--- start Excerpted text ---
You must have the admin_all_objects role enabled in order to add new inputs.

Choose the menu path that corresponds to the data type you want to collect. The system automatically sets the source type and display relevant field settings in the subsequent configuration page.

Use the following table to complete the fields for the new input in the .conf file or in Splunk Web:

Argument in configuration file	Field in Splunk Web	Description
`aws_account`	AWS Account	The AWS account or EC2 IAM role the Splunk platform uses to access the keys in your S3 buckets. In Splunk Web, select an account from the drop-down list. In inputs.conf, enter the friendly name of one of the AWS accounts that you configured on the Configuration page or the name of the automatically discovered EC2 IAM role. If the region of the AWS account you select is GovCloud, you may encounter errors such as “Failed to load options for S3 Bucket”. You need to manually add AWS GovCloud Endpoint in the S3 Host Name field. See https://docs.aws.amazon.com/govcloud-us/latest/UserGuide/using-govcloud-endpoints.htmlfor more information.
`aws_iam_role`	Assume Role	The IAM role to assume, see Manage AWS IAM Roles for Splunk Add-on for AWS.
`using_dlq`	Force using DLQ (Recommended)	Check the checkbox to remove the checking of DLQ (Dead Letter Queue) for ingestion of specific data. In inputs.conf, enter `0` or `1` to respectively disable or enable the checking. (Default value is `1`)
`sqs_queue_region`	AWS Region	AWS region that the SQS queue is in.
`private_endpoint_enabled`	Use Private Endpoints	Check the checkbox to use private endpoints of AWS Security Token Service (STS) and AWS Simple Cloud Storage (S3) services for authentication and data collection. In inputs.conf, enter `0` or `1` to respectively disable or enable use of private endpoints.
`sqs_private_endpoint_url`	Private Endpoint (SQS)	Private Endpoint (Interface VPC Endpoint) of your SQS service, which you can configure from your AWS console. Supported Formats : `://vpce--.sqs..vpce.amazonaws.com://.vpce---.sqs.`.vpce.amazonaws.com`
`sqs_sns_validation`	SNS Signature Validation	SNS validation of your SQS messages, which you can configure from your AWS console. If selected, all messages will be validated. If unselected, then messages will not be validated until receiving a signed message. Thereafter, all messages will be validated for an SNS signature. For new SQS-Based S3 inputs, this feature is enabled, by default. Supported Formats : `1` is enabled, `0` is disabled. Default is`1`.
--- end Excerpted text ---
--- start Provided information ---
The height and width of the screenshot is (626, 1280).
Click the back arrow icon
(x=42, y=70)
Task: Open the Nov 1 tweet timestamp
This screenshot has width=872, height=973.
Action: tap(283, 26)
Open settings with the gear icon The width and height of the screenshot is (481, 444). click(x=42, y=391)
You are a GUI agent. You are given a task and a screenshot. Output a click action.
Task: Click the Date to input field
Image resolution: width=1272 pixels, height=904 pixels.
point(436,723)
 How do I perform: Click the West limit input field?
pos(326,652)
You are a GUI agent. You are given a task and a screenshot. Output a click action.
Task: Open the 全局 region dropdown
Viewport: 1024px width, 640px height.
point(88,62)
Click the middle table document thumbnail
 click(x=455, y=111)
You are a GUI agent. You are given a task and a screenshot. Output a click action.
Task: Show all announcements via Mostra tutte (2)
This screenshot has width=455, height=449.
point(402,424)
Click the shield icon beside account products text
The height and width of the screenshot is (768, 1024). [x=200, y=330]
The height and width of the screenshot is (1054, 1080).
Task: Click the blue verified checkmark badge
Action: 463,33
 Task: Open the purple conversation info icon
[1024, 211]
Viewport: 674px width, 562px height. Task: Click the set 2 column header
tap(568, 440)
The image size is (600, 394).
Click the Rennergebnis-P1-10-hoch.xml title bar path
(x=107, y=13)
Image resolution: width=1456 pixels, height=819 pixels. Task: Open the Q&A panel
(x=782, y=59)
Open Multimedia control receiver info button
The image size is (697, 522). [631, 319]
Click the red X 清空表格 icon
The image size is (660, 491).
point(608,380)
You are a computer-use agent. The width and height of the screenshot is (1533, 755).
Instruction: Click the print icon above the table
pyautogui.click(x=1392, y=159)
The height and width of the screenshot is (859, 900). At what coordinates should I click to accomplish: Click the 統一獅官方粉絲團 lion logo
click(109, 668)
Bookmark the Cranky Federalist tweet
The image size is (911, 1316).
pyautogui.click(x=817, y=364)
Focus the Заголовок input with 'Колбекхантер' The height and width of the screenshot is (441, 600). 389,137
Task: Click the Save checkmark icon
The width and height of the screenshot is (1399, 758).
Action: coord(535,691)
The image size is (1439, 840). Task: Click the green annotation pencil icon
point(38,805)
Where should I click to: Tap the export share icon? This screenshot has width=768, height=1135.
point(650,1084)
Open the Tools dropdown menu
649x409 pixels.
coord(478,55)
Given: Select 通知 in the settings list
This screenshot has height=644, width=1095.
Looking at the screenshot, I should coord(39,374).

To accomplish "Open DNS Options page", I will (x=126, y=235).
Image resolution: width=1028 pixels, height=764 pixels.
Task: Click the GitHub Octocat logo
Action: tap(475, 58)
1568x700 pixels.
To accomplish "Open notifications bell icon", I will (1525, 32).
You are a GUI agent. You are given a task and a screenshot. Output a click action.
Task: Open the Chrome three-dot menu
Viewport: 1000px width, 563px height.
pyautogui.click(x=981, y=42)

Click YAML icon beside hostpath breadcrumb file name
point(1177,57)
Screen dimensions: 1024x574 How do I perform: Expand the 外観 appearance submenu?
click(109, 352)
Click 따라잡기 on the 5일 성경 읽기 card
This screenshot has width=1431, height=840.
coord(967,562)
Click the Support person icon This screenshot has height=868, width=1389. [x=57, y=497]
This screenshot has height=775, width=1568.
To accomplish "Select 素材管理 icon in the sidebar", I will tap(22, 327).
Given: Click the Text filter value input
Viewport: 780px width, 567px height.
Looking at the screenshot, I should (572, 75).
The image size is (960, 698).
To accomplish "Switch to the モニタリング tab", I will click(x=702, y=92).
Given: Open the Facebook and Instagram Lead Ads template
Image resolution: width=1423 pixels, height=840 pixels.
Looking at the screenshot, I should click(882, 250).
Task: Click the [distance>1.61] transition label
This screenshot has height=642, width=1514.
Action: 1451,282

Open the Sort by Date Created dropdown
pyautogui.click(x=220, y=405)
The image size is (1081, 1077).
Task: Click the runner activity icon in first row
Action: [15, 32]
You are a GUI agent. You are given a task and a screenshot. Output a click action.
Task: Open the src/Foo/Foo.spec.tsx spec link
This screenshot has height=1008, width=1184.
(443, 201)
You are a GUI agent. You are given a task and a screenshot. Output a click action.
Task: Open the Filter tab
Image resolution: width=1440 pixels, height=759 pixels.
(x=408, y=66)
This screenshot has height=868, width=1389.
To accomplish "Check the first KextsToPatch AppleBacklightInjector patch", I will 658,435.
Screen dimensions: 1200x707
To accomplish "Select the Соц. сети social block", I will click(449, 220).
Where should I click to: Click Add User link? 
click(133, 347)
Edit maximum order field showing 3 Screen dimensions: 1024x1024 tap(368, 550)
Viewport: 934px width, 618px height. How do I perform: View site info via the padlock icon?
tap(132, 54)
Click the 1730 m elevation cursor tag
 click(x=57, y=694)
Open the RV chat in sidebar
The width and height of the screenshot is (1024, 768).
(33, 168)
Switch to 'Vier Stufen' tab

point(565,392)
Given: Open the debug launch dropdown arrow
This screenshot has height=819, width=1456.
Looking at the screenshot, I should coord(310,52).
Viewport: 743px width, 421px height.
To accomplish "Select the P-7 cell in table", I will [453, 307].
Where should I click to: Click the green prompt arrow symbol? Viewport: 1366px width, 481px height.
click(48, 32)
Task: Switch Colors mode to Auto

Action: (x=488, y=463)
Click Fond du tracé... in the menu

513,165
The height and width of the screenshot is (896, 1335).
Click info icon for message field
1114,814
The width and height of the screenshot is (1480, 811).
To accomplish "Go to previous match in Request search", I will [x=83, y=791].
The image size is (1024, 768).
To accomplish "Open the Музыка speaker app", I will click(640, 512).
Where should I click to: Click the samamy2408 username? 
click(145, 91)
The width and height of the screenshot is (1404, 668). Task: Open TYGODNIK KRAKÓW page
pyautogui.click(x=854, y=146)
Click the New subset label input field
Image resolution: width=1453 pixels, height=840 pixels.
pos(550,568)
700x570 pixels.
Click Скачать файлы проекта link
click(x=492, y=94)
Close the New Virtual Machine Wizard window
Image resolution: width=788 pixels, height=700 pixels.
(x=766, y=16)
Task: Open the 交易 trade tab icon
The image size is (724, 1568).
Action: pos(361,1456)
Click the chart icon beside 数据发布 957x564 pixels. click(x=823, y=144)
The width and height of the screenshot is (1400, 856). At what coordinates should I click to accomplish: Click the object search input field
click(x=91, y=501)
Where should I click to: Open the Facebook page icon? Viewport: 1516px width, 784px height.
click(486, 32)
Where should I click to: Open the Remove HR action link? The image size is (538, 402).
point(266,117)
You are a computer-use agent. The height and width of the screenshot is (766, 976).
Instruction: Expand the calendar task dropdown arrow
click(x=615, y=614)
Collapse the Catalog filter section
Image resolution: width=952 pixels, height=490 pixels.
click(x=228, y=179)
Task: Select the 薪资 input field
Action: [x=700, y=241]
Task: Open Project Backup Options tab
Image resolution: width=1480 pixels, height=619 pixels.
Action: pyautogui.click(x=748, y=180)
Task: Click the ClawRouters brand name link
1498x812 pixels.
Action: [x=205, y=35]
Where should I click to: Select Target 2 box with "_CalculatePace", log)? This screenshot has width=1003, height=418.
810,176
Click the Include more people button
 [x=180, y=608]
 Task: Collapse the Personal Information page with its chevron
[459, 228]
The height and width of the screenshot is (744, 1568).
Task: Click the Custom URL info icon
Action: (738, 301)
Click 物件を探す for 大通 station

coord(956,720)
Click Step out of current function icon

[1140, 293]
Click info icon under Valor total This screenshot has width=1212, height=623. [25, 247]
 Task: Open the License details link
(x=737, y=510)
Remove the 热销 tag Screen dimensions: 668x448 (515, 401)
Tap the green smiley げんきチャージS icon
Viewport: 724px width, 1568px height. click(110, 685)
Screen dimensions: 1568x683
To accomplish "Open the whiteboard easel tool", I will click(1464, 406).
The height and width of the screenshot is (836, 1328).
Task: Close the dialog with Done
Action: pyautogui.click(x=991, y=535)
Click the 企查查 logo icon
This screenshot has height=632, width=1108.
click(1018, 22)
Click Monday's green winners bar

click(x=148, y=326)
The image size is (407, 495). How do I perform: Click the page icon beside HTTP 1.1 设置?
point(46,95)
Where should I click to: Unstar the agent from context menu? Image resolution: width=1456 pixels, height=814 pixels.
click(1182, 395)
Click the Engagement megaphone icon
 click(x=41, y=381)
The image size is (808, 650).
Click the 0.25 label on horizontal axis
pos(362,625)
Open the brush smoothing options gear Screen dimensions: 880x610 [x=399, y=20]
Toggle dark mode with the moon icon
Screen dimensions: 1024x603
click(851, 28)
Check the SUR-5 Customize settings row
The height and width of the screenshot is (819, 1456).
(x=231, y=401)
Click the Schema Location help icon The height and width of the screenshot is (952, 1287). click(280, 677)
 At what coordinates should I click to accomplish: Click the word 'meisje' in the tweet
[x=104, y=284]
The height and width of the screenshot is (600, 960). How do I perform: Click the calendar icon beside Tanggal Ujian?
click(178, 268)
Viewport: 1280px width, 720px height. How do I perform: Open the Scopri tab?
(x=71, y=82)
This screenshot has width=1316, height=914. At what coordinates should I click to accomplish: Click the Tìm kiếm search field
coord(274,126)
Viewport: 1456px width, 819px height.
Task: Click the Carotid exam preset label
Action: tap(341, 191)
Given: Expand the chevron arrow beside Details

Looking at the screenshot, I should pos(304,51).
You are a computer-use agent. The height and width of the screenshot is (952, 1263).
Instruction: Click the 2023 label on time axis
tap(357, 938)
--- end Provided information ---
- _The tasks_:
(1) According to the input settings text, which role must be enabled before you can add new inputs?
(2) Convert the entries into a numbered list, beginning at the line that contains "Click the shield" and stopping after the line that contains "[1024, 211]", and leave out any blank lines.
These entries are unrelated to the input settings text.

- _Expected results_:
(1) The admin_all_objects role.

(2)
1. Click the shield icon beside account products text
2. The height and width of the screenshot is (768, 1024). [x=200, y=330]
3. The height and width of the screenshot is (1054, 1080).
4. Task: Click the blue verified checkmark badge
5. Action: 463,33
6.  Task: Open the purple conversation info icon
7. [1024, 211]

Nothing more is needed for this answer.